Когда я по утрам приходил в этот лесной мир, образ которого я собственными средствами как бы приподнял над уровнем тех нехитрых воскресных впечатлений (бумажная дрянь, толпа пикникующих), из которых состояло для берлинцев понятие «Груневальд»; когда в эти жаркие, летние будни я направлялся в его южную сторону, в глушь, в дикие, тайные места, я испытывал не меньшее наслаждение, чем если бы в этих трех верстах от моей Агамемнонштрассе находился первобытный рай. Дойдя до одного излюбленного уголка, сказочно совмещавшего свободный поток солнца и защиту кустарника, я раздевался донага и ложился навзничь на плед, подложив ненужные трусики под затылок. Благодаря сплошному загару, бронзой облившему тело, так что только пятки, ладони и лучевые черты у глаз оставались естественной масти, я чувствовал себя атлетом, тарзаном, адамом, всем чем угодно, но только не голым горожанином. Неловкость, обычно сопряженная с наготой, зависит от сознания нашей беззащитной белизны, давно утратившей связь с окраской окружающего мира, а потому находящейся в искусственной дисгармонии с ним. Но влияние солнца восполняет пробел, уравнивает нас в голых правах с природой, и уже загоревшее тело не ощущает стыда. Все это звучит как брошюрка нюдистов, – но своя правда не виновата, если с ней совпадает правда, взятая бедняком напрокат.
Солнце навалилось. Солнце сплошь лизало меня большим, гладким языком. Я постепенно чувствовал, что становлюсь раскаленно-прозрачным, наливаюсь пламенем и существую только, поскольку существует оно. Как сочинение переводится на экзотическое наречие, я был переведен на солнце. Тощий, зябкий, зимний Федор Годунов-Чердынцев был теперь от меня так же отдален, как если бы я сослал его в Якутскую область. Тот был бледным снимком с меня, а этот, летний, был его бронзовым, преувеличенным подобием. Собственное же мое я, то, которое писало книги, любило слова, цвета, игру мысли, Россию, шоколад, Зину, – как-то разошлось и растворилось, силой света сначала опрозраченное, затем приобщенное ко всему мрению летнего леса, с его атласистой хвоей и райски-зелеными листьями, с его муравьями, ползущими по преображенному, разноцветнейшему сукну пледа, с его птицами, запахами, горячим дыханием крапивы, плотским душком нагретой травы, с его небесной синевой, где высоко-высоко гремел самолет, как бы подернутый синей пылью, синей сущностью тверди: он был синеват, как влажна рыба в воде.
Так можно было раствориться окончательно. Федор Константинович приподнялся и сел. По гладко выбритой груди стекал ручеек пота, впадая в водоем пупа. Впалый живот отливал коричнево и перламутрово. По блестящим черным колечкам волос нервно полз заплутавший муравей. Голени лоснились. Между пальцев ног застряли сосновые иголки. Он трусиками отер коротко остриженную голову, липкий затылок, шею. Белочка с круглой спинкой пробежала по траве, от дерева к дереву, волнисто и чуть неуклюже. Дубовые кусты, бузина, стволы сосен, – все было ослепительно пятнисто, и небольшое облако, ничем не портившее лица летнего дня, ощупью ползло мимо солнца.

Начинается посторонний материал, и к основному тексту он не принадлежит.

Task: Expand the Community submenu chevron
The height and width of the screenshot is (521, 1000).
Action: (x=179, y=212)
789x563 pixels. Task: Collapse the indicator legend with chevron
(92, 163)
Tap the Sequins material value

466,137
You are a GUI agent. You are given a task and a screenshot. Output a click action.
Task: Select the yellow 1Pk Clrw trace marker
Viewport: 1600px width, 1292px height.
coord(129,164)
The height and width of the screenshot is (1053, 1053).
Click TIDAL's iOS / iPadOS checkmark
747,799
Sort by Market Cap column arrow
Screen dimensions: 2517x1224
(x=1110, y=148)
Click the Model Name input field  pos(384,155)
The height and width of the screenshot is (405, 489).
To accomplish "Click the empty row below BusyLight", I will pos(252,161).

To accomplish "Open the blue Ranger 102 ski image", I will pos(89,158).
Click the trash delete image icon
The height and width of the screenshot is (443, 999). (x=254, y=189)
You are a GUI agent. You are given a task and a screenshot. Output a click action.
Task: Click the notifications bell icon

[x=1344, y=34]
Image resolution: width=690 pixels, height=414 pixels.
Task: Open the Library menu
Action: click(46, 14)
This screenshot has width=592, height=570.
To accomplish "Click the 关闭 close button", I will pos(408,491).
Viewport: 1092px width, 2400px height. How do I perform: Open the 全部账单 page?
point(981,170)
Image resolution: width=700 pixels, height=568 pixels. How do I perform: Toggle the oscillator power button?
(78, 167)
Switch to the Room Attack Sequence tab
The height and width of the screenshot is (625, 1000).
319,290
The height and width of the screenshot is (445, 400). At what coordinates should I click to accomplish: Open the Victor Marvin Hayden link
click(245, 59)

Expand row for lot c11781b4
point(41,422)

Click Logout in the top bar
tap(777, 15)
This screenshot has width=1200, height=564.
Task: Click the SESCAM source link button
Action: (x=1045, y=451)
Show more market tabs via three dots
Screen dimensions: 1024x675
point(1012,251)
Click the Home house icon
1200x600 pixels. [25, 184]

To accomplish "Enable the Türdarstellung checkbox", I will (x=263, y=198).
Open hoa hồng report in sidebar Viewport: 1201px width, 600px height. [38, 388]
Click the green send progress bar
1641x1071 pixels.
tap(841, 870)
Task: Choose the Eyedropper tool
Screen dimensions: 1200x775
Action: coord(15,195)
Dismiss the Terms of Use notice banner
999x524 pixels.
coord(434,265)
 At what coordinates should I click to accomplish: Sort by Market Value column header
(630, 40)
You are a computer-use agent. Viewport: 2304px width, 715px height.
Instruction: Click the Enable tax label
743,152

Он встал, шагнул – и немедленно легкая лапа лиственной тени легла ему на левое плечо, но соскользнула при последующем шаге. Посмотрев на положение солнца, Федор Константинович перетащил плед на аршин, так чтобы тень листвы не могла на него покуситься. Двигаться нагишом было удивительным блаженством, – свобода чресел особенно веселила его. Он пошел между кустами, прислушиваясь к звону насекомых, к шорохам птиц. Королек, как мышь, скользнул в листве дубка; низко пролетела земляная оса, держа в лапках труп гусеницы; давешняя белка с прерывистым, скребущим звуком вскарабкалась по коре. Где-то невдалеке зазвучали девичьи голоса, и он остановился в пятнах тени, неподвижно застывших у него вдоль руки, но ровно содрогавшихся на левом боку, между ребер. Золотой, коренастый мотылек, снабженный двумя запятыми, сел на дубовый лист, раскрыв крыльца лодочкой, и вдруг стрельнул прочь, как золотая муха. И, как часто бывало в эти лесные дни, особенно когда мелькали знакомые бабочки, Федор Константинович представил себе уединение отца в других лесах, исполинских, бесконечно далеких, по сравнению с которыми этотбыл хворостом, пнем, дребеденью. А все-таки он переживал нечто родственное той зияющей на картах азиатской свободе, духу отцовских странствий, – и здесь труднее всего было поверить, что, несмотря на волю, на зелень, на счастливый, солнечный мрак, отец все-таки умер.